### TASK REQUIREMENTS
Your answer should be one number: the count of lines in these entries that hold the word "computer".

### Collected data

━━━━━━━━━━━━━━━━

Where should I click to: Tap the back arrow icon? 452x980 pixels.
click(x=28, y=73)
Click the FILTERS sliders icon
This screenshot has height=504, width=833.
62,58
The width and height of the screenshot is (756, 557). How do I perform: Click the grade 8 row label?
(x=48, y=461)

━━━━━━━━━━━━━━━━

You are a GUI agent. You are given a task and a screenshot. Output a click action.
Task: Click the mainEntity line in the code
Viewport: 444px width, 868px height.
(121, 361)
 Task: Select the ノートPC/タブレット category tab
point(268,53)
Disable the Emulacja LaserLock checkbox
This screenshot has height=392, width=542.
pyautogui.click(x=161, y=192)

━━━━━━━━━━━━━━━━

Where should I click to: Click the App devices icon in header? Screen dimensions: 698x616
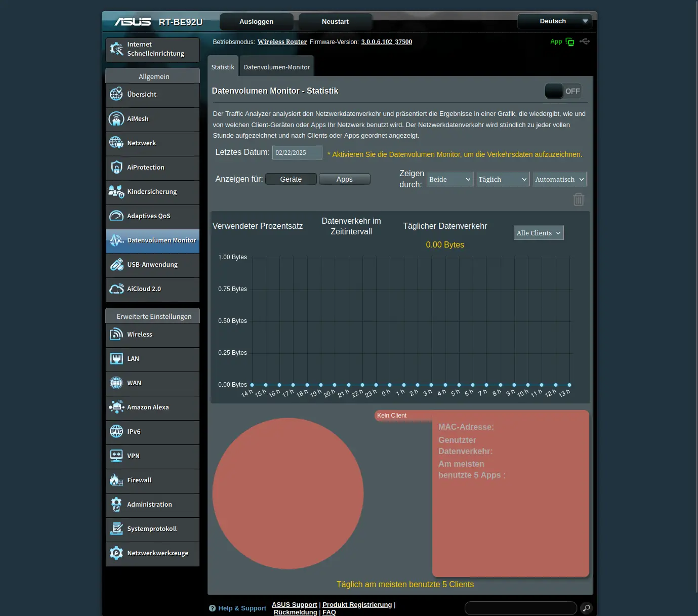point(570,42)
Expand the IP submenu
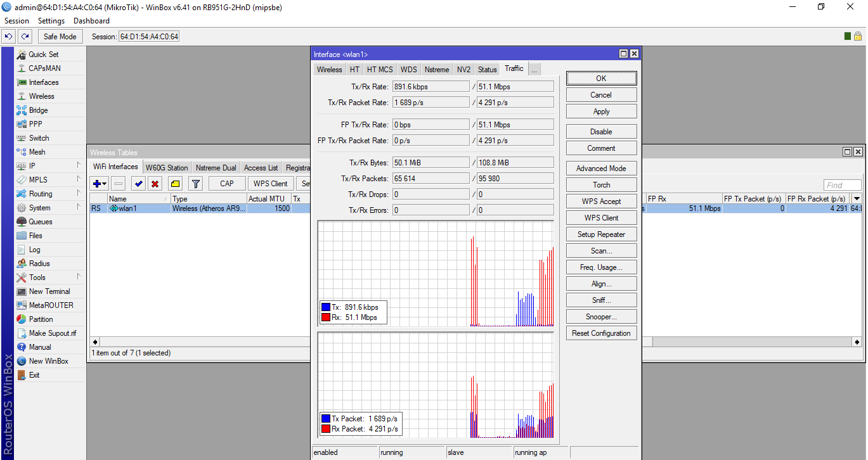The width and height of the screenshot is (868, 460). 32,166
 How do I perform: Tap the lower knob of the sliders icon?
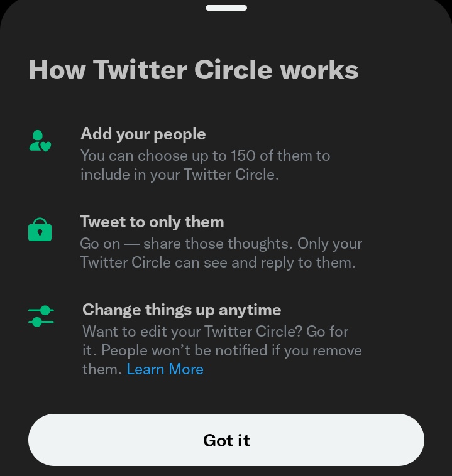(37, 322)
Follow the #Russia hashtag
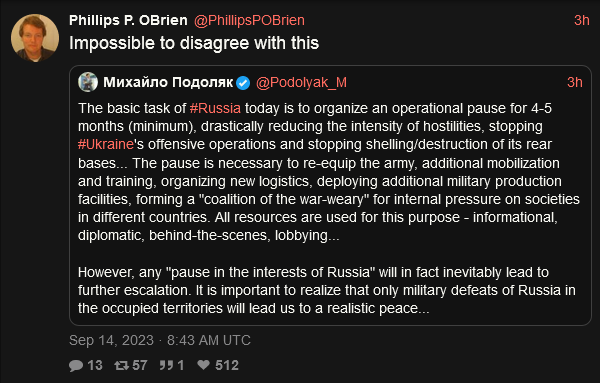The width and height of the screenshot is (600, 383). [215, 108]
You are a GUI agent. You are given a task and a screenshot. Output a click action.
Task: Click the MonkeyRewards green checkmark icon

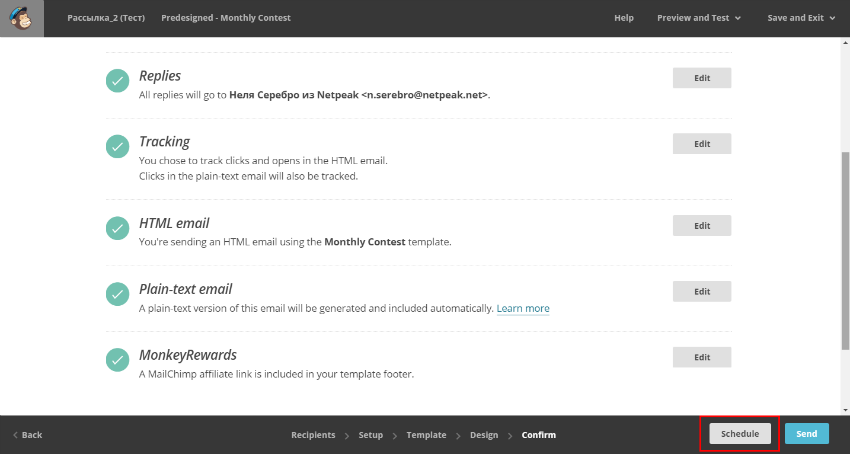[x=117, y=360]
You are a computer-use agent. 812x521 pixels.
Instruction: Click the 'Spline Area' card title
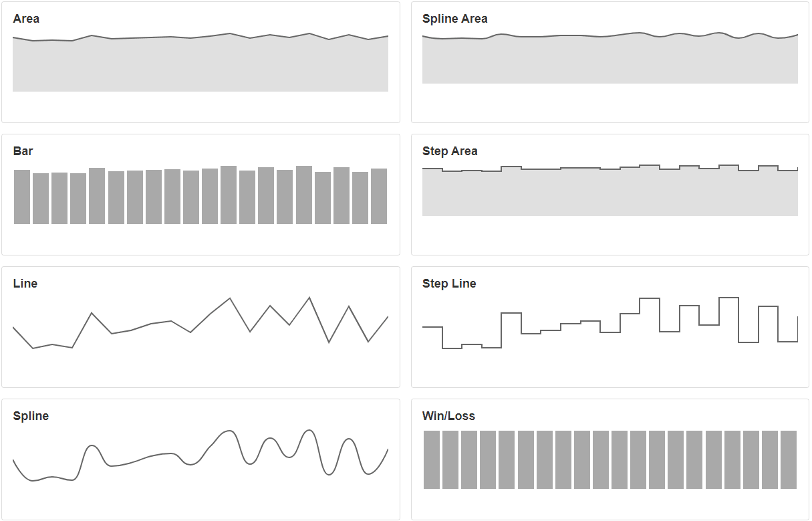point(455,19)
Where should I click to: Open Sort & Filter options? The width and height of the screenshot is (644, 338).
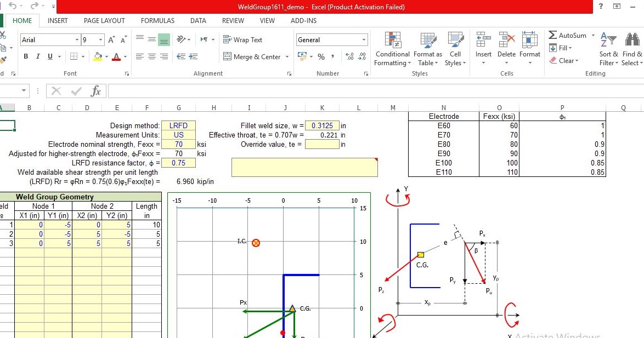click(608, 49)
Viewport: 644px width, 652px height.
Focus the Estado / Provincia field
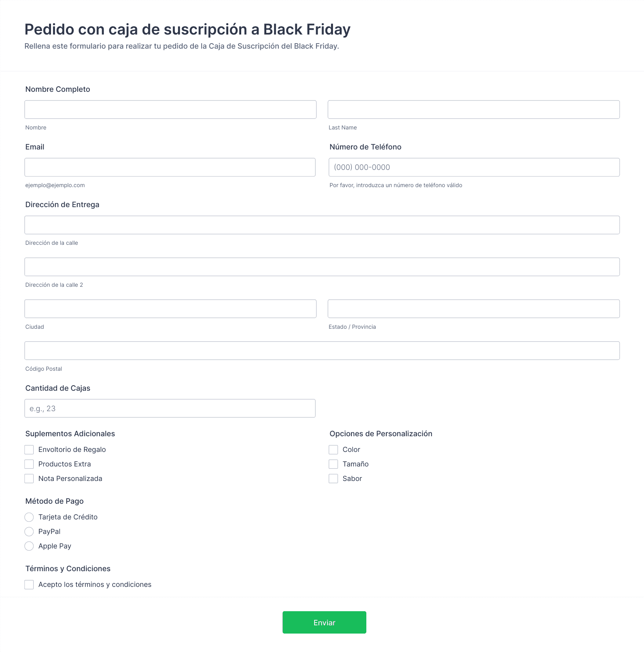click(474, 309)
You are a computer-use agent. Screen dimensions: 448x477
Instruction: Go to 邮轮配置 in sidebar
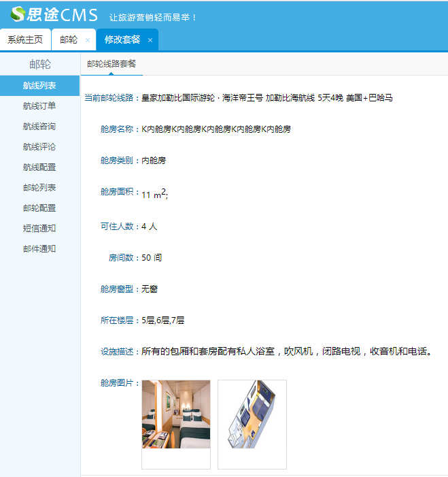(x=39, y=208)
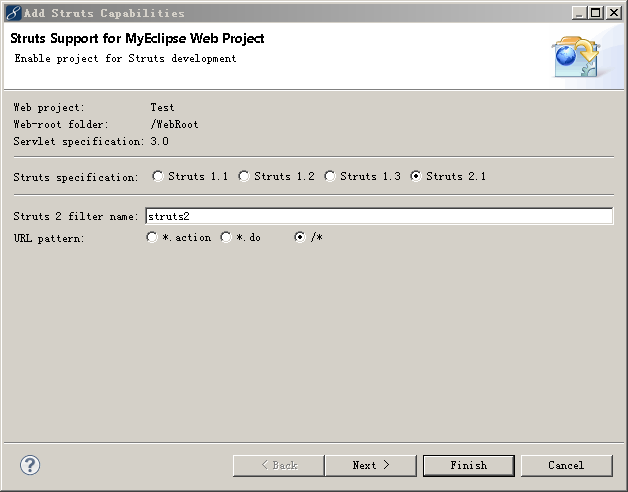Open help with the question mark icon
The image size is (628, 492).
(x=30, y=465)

━━━━━━━━━━━━━━━━

### COMPLETED TASK
2